- My main objective is to assess where my students are in terms of their mathematical skills since students coming into the classroom are on a variety of levels when it comes to their academic skills.
- I want the students to be able to gauge themselves on their academic capabilities and learn that it is okay to make mistakes and that sometimes asking for help from a peer or teacher will always be the best choice to make in my class.
- I need to free up class time so I can register students onto WordPress (or some equivalent like Edmodo) accounts so we can do online help forums on the various units we will be covering in the year.
Digital Resource(s) I will be using for the lesson:
- I will be using a WordPress blog post with a multitude of links titled with mathematical concepts that will lead students to online worksheets to practice on.

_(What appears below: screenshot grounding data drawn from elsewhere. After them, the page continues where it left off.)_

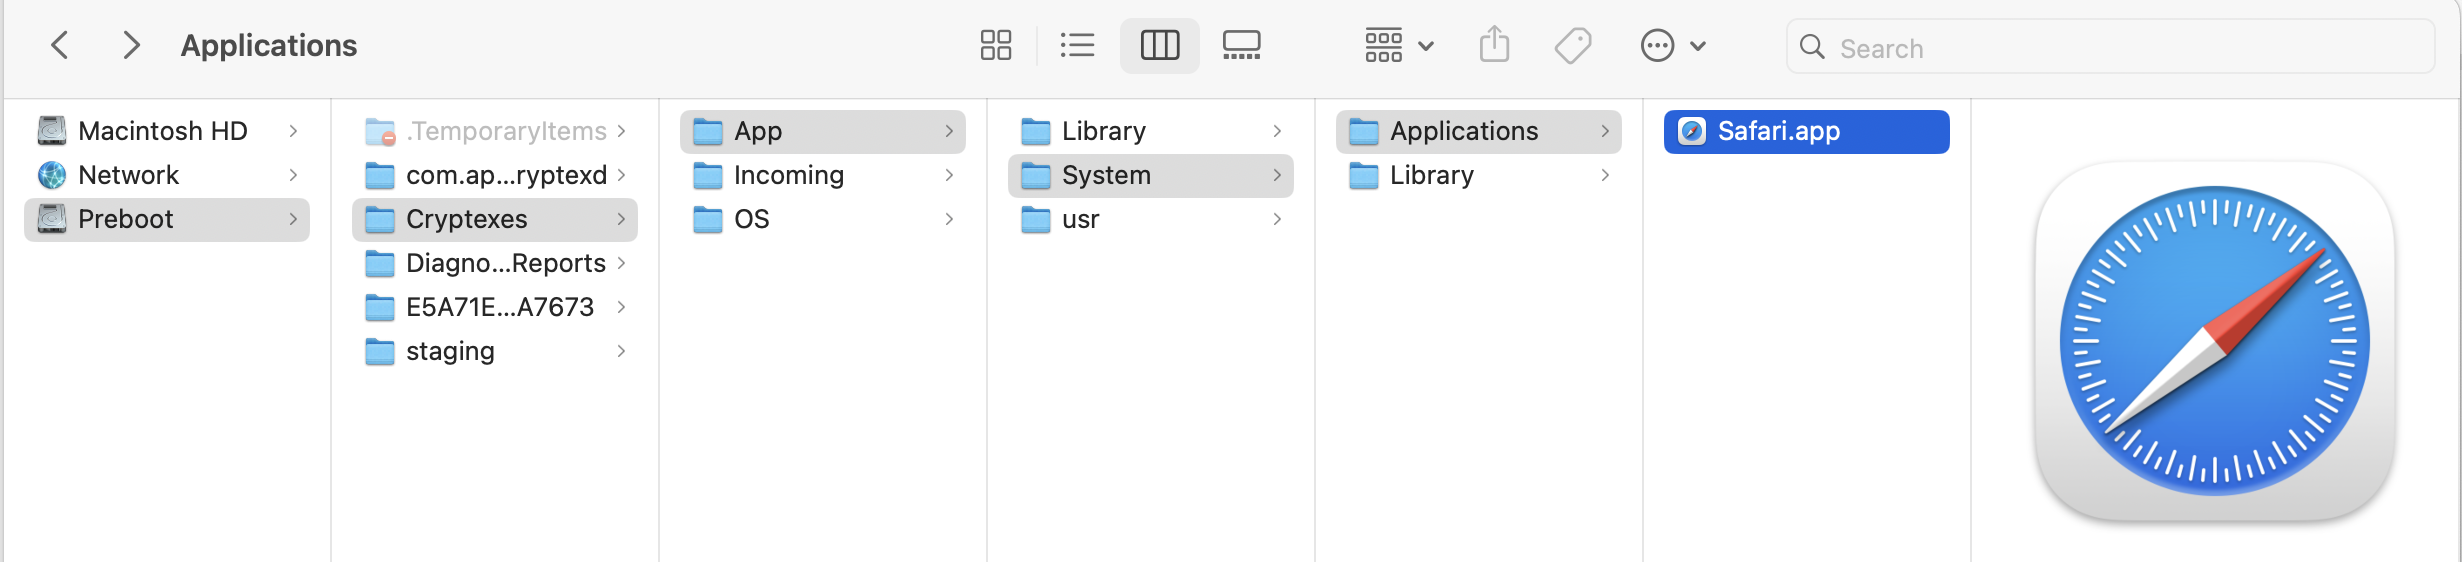Switch to column view
Screen dimensions: 2462x562
pyautogui.click(x=1159, y=45)
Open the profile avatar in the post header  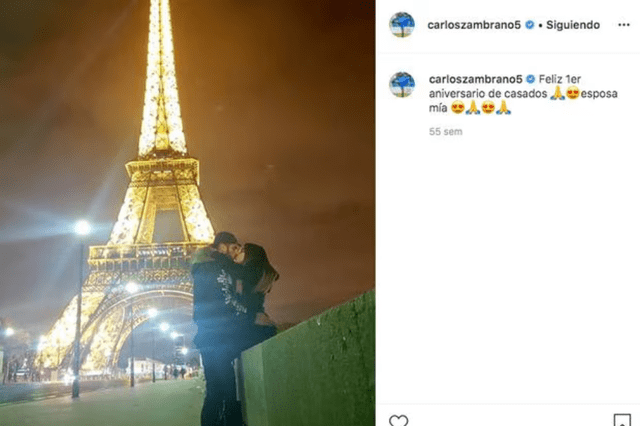pos(402,24)

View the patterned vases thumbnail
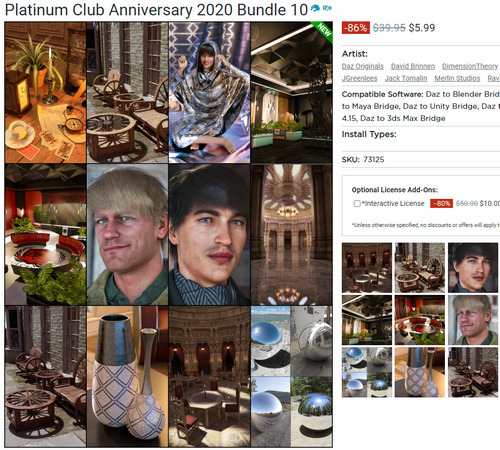pyautogui.click(x=420, y=372)
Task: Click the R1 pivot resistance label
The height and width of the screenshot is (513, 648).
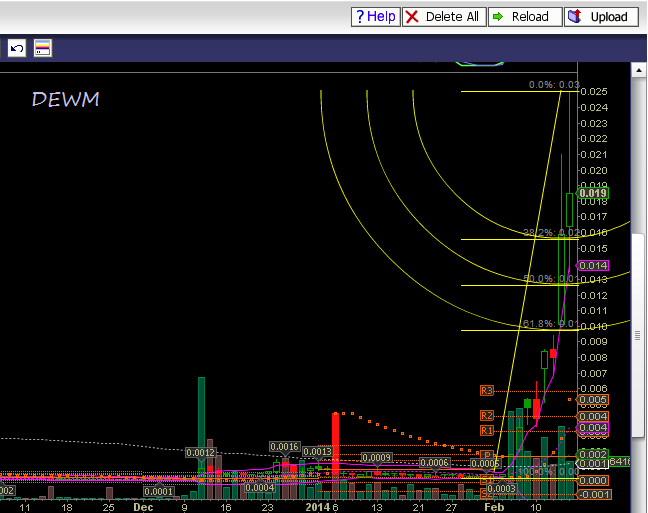Action: click(x=488, y=430)
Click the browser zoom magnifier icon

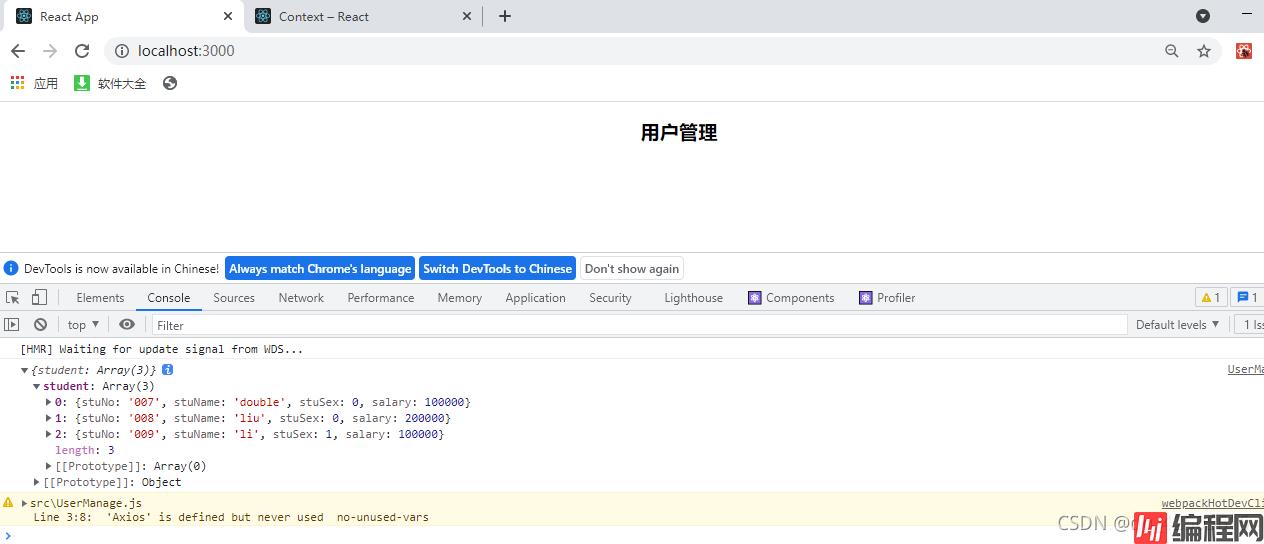[1172, 51]
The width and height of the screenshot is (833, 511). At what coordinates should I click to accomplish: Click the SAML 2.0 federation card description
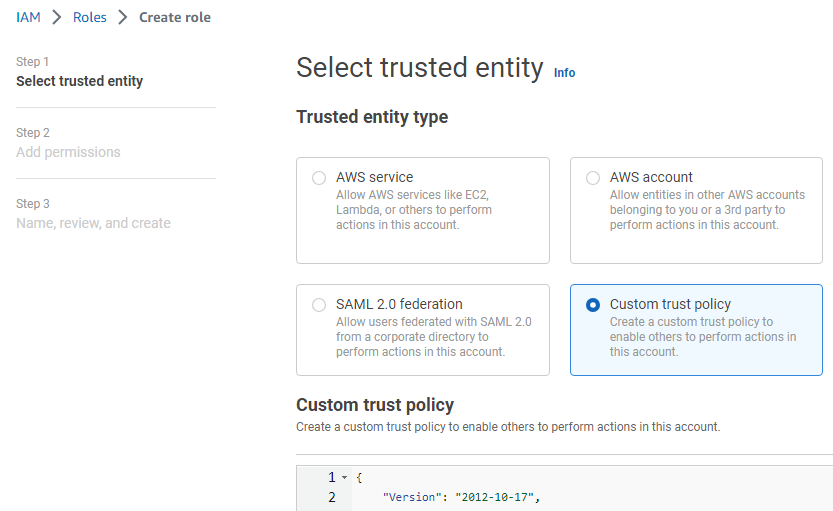434,337
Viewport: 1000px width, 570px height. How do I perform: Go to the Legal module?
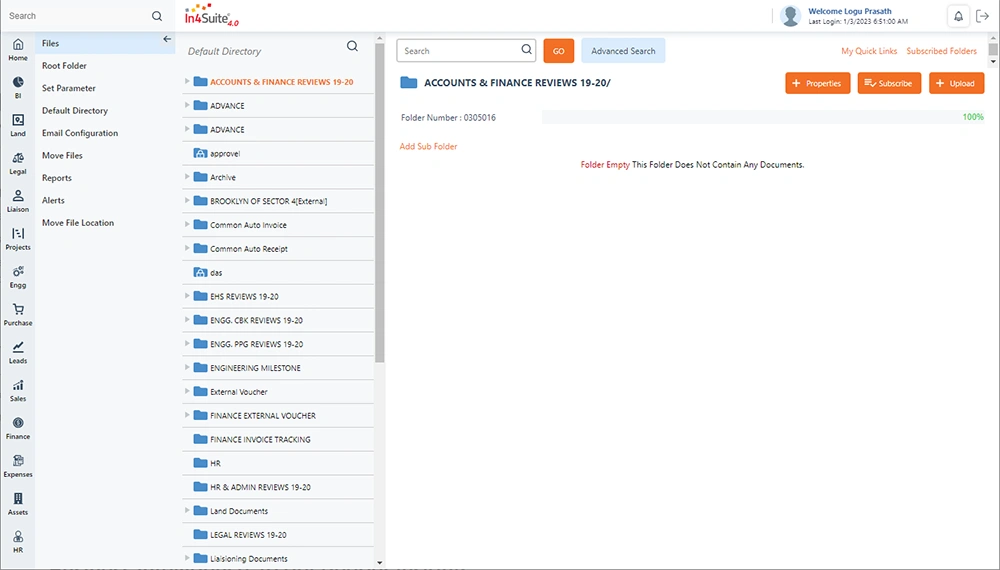[18, 162]
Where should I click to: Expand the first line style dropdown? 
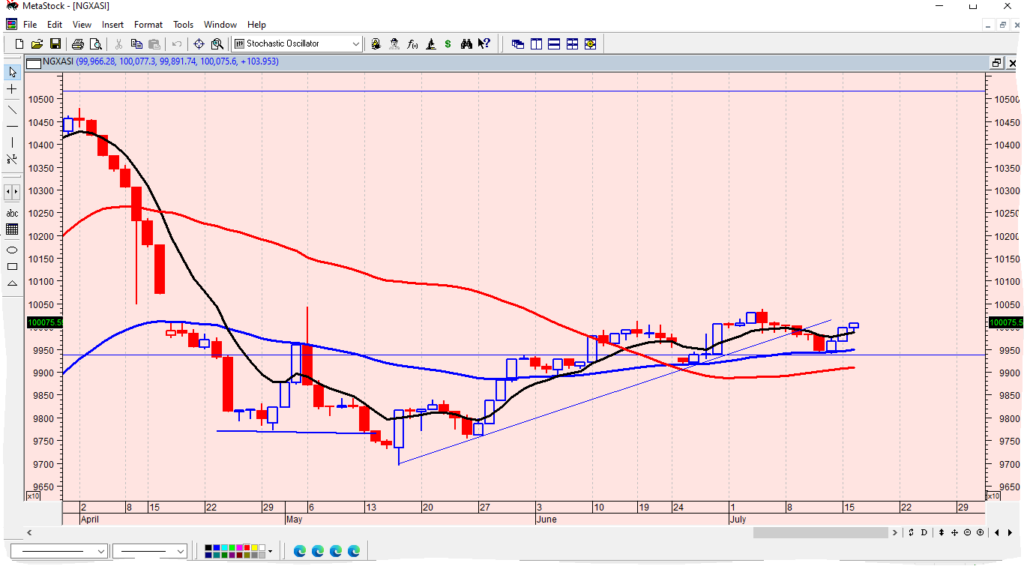[101, 551]
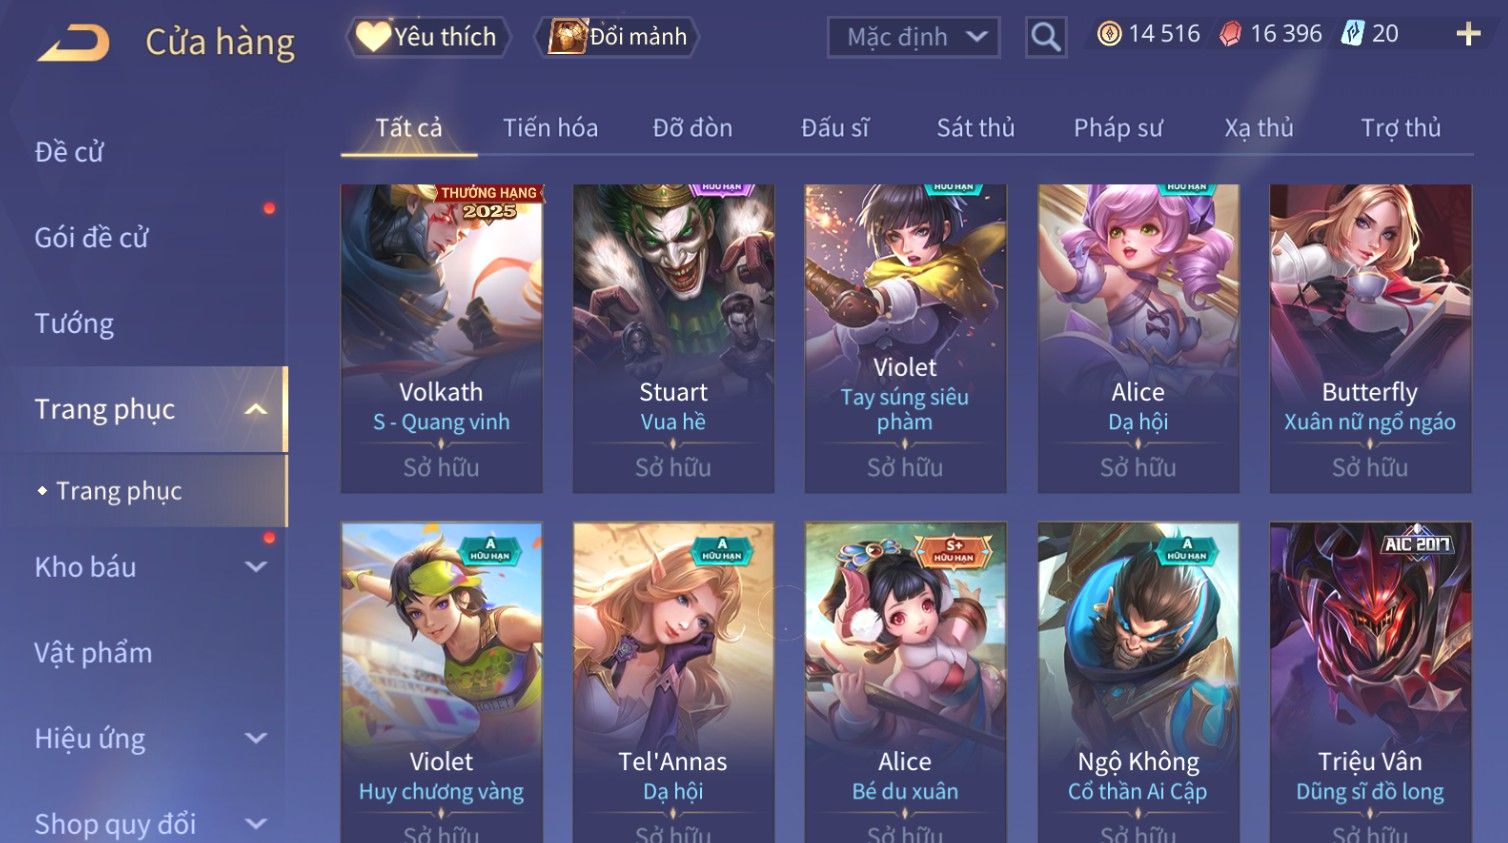Open the search magnifier icon
Viewport: 1508px width, 843px height.
(x=1045, y=37)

- Examples: Addition and Subtraction, Multiplication and Division, Long Division, and so on. *I just underlined them so they are not actual links*
- The list will go on up until the last concept we will be covering in the year. A lot of the students may give up before that point since they have yet to learn these concepts, but some will give it a try.
- Each “worksheet” will contain around 5 – 10 problems each. 3 – 5 if they are word problems.
Active Learning Strategies
- Students will be gauging themselves on how well they are able to do the following concepts. The quicker, the farther. They will have a huge confidence boost at the beginning since the work will be “easy” for them, but the challenge will slowly rise as they continue.
- Students will be able to work with fellow peers on problems they are unable to get passed, establishing that teamwork and group work strategies will be used in the classroom.
- Once I have finished with setting up the WordPress accounts with the students individually, I am then able to walk around the classroom and interact with the students. Getting to know and/or answering any of their lesson specific questions.
How the digital resource integrates into other instructional elements of lesson – what’s the flow of the lesson?
- The flow of the lesson is quite free form. On my WordPress blog post, all the students will see is a bunch of math concept titles that they are able to click on that will send them to a worksheet with problems related to the title. They do not necessarily have to go in order (top to bottom), though I feel like some students will do that. If students are comfortable enough with the concept/skill, they are allowed to “skip” on clicking that link and move onto another that perhaps will provide a challenge to them or that will allow them to revisit a concept/skill they are not strong in and practice. Students are allowed to ask others for help, but only after they have given the problem an honest-to-God attempt.
Benefits for student content mastery, collaboration or learning workflow – Why is it worth it flip / blend some of the content?
- I believe it is worth it to doing this because the students (most of them at least) will see that they have learned many things in their academic journey and that they are able to do them all and are going to learn more concepts to add to that repertoire of theirs.
- Hopefully, the students will see that math skills build upon themselves and what they are doing is adding tips and tricks to those skills. It is an important skill to be able to do math problems on pen and paper since the work will be saved “eternally”, or until one throws it away, that can be used to check back in and refresh oneself, to have others check your work more visually and easily, and as physical evidence to the teacher that one is doing the work.